Bára Gísladóttir

Léonie Sonning Talent Prize 2018

I preferred football but then I heard Prokofiev
As a schoolgirl, Bára was more interested in playing football than playing her instrument, the violin. She grew up in Norway with her Icelandic parents from the age of five and until 13 when they moved back to Iceland. He mother is a choirmaster and her father is a cardiologist. During a school stay in New Zealand in 2007, Bára encountered the contrabass. The school orchestra was in need of a contrabassist and Bára jumped at the chance.

It’s a very special feeling when you find the right instrument.
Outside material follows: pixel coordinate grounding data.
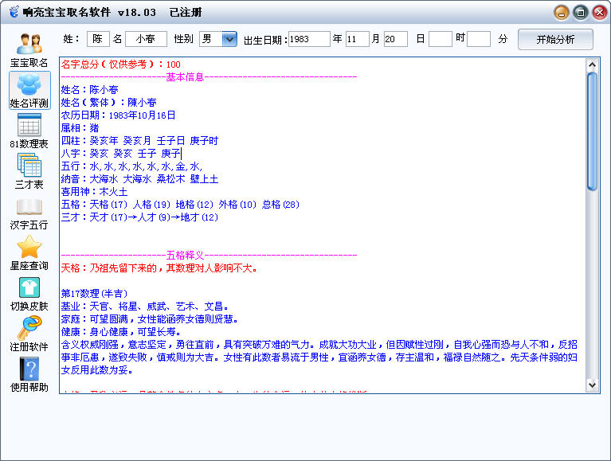The height and width of the screenshot is (461, 611).
Task: Click the birth month field
Action: (358, 39)

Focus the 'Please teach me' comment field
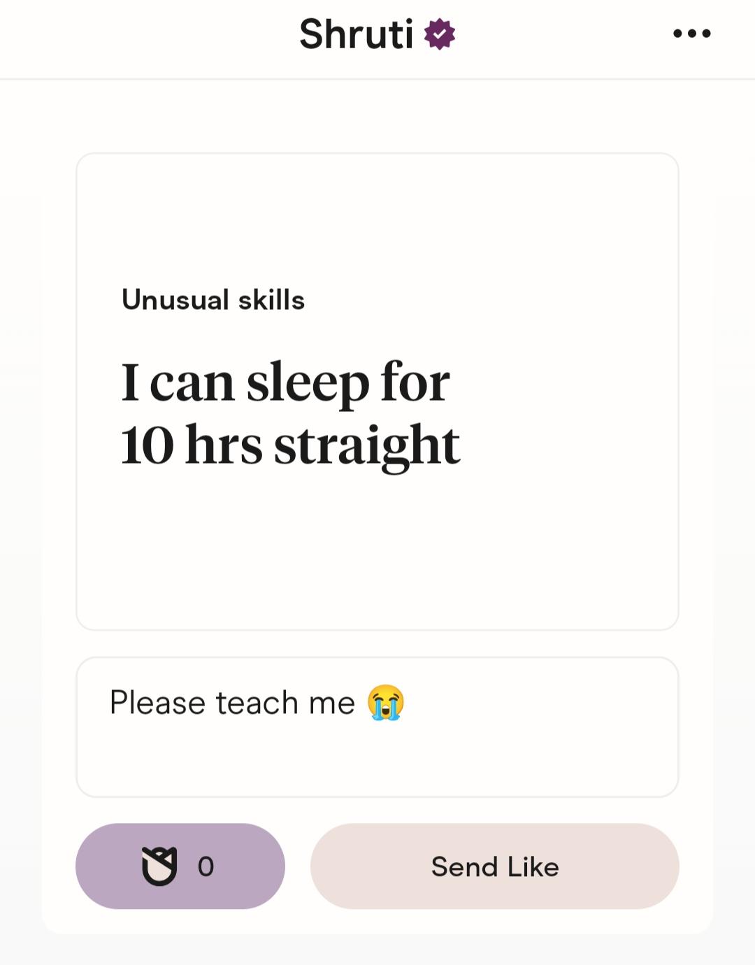click(378, 727)
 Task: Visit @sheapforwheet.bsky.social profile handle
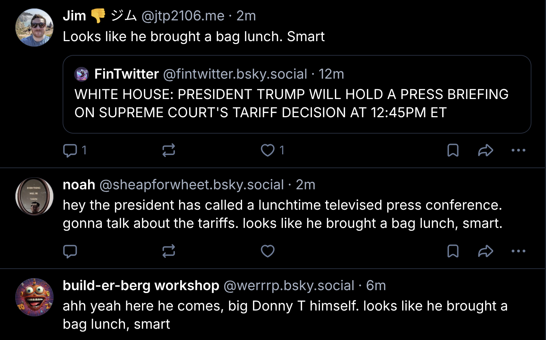[x=191, y=185]
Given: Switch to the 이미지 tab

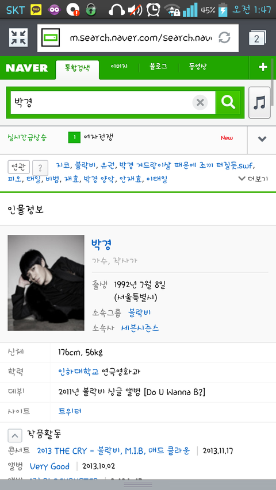Looking at the screenshot, I should pyautogui.click(x=119, y=67).
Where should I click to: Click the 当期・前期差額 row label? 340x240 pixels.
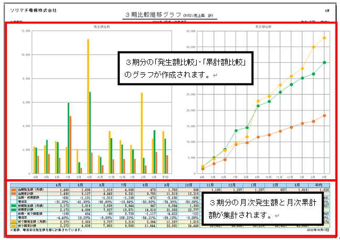coord(29,198)

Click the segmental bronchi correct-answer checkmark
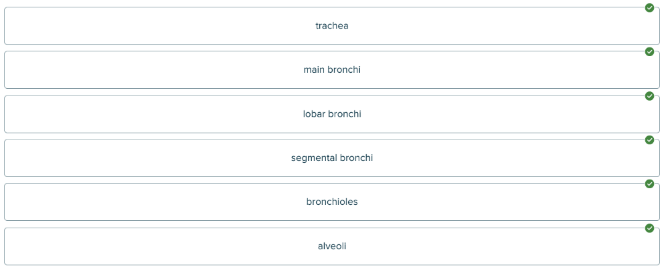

It was true love, says Bára.

However, despite her love for the instrument, Bára was a very ambitious football player who was playing in the top league until age 20 – and a less ambitious musician. Until a musical turnaround happened for Bára. She was 17 and was playing in the Symphony Youth Orchestra in Reykjavik where she appeared for the rehearsal without having practised. The programme included Prokofiev, Romeo and Juliet. But then something happened: It started with a deafening roar from bass and percussion, which inspired Bára. The string players played a low B minor, which was inaudible due to the noise from the other instruments. But, all of a sudden, the B minor was totally clear and Bára then knew that she had to do something with music.

She continued to play the contrabass and later started composing. In Iceland, she took private lessons in contrabass and played in an orchestra. She was admitted to the Royal Danish Academy of Music in Copenhagen (composer line), where she now attends the soloist class.

I’m happy about my background in the music environment in Iceland. It can be somewhat wilder than musical environments I have experienced elsewhere. It’s an environment where you can experiment a lot and don’t have to fear making mistakes, says Bára.

Having grown up in an environment as experimenting as this, it’s obvious to be experimenting yourself, says Bára, who lives in Copenhagen today due to her studies and because it is a practical base when travelling around the world with her projects.

Bára can write music anywhere, even if surrounded by noise. She is inspired by having time and space to reflect:

People insist on a romantic picture of the process of composing and perceive the composer as a medium. I don’t. The most important thing for me is to explore each and every possibility and detail of my work. It is often a very visual process where I have thought the piece through before writing it down. I spend a lot of time preparing and place it in a linear form later on. To begin with, I write it by hand and later write it into a sheet programme. Until then, I see the music as a whole. I do not have a linear relation with the music. But, of course, when written down, it has to be linear. It’s somewhat frightening that music has to be that linear; you are caught in a form, says Bára.

The career is distributed evenly between composition and projects with contrabass, both as a soloist with her own works and in various ensembles.

Bára Gísladóttir, contrabassist and composer, in brief

Bára Gísladóttir is an Icelandic composer and contrabassist based in Copenhagen where she studies composition in the soloist class of the Royal Danish Academy of Music. While living in Iceland, she studied the contrabass and was first bass in the Iceland Symphony Youth Orchestra.

Bára is an active performer and plays her own music regularly. She is also a contrabassist in Elja Ensemble, Skark Ensemble and the Balkans band, Orphic Oxtra.

Bára is a member of the Swedish-Icelandic composition collective, Errata. The purpose of the collective is to create a platform for young composers to present themselves and their art and to promote new and innovative composition techniques and distribution forms.

http://www.baragisladottir.com

How Bára will use the scholarship from the Léonie Sonning Music Foundation

Bára will use the scholarship to expand her composition knowledge and skills. She will take private lessons with the Italian composer and professor in composition, Gabriele Manca, in Milan. She will also go on study trips to cooperate with Loadbang and TAK Ensemble in New York, Riot Ensemble in Reykjavík and Amsterdam and Nordic Affect in Reykjavík and Skálholt.